Après tout, il a fallu la crise à Attawapiskat pour précipiter cette première réunion en six ans entre Stephen Harper et les chefs autochtones. Et certaines absences en disaient long sur les limites de l'exercice. Les Inuits, les Métis et les Indiens sans statut ont été tenus à l'écart alors que leurs problèmes ne sont pas moins graves.
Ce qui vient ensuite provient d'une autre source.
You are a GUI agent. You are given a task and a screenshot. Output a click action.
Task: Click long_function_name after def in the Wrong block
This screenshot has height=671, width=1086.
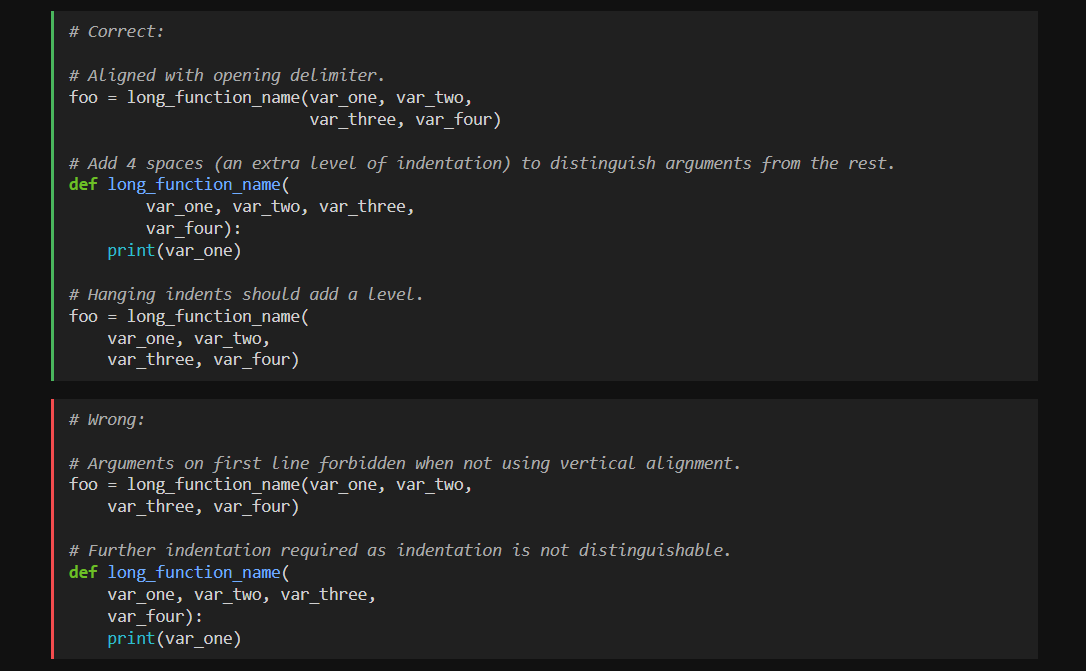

Les provinces n'ont pas été invitées non plus, alors que leur collaboration est nécessaire, en particulier pour assurer le développement économique des réserves les plus isolées. M. Harper aime parler des histoires à succès de certaines communautés, mais comme le soulignait un chef du nord du Manitoba, il s'agit généralement de réserves proches de grands centres ou d'un marché pour leurs ressources. Celles plus isolées comptent sur les retombées de l'exploitation des ressources naturelles sur leurs territoires ancestraux (plus grands que les réserves), mais pour en bénéficier, elles doivent généralement s'entendre avec les provinces. Plusieurs chefs ont d'ailleurs déploré l'absence des premiers ministres provinciaux et demandé la tenue d'une autre conférence avec eux, ce que M. Harper a évité de promettre.
La rencontre d'hier était riche en symboles, mais pauvre en engagements concrets. La plus grande réalisation aura été de mettre en branle un dialogue qui a trop tardé, avec la mise sur pied de groupes de travail mixtes sur les finances et la gouvernance. Mais le temps seulement dira si le gouvernement mérite à nouveau la confiance des autochtones. Ou si cette rencontre n'aura été que cela, une rencontre.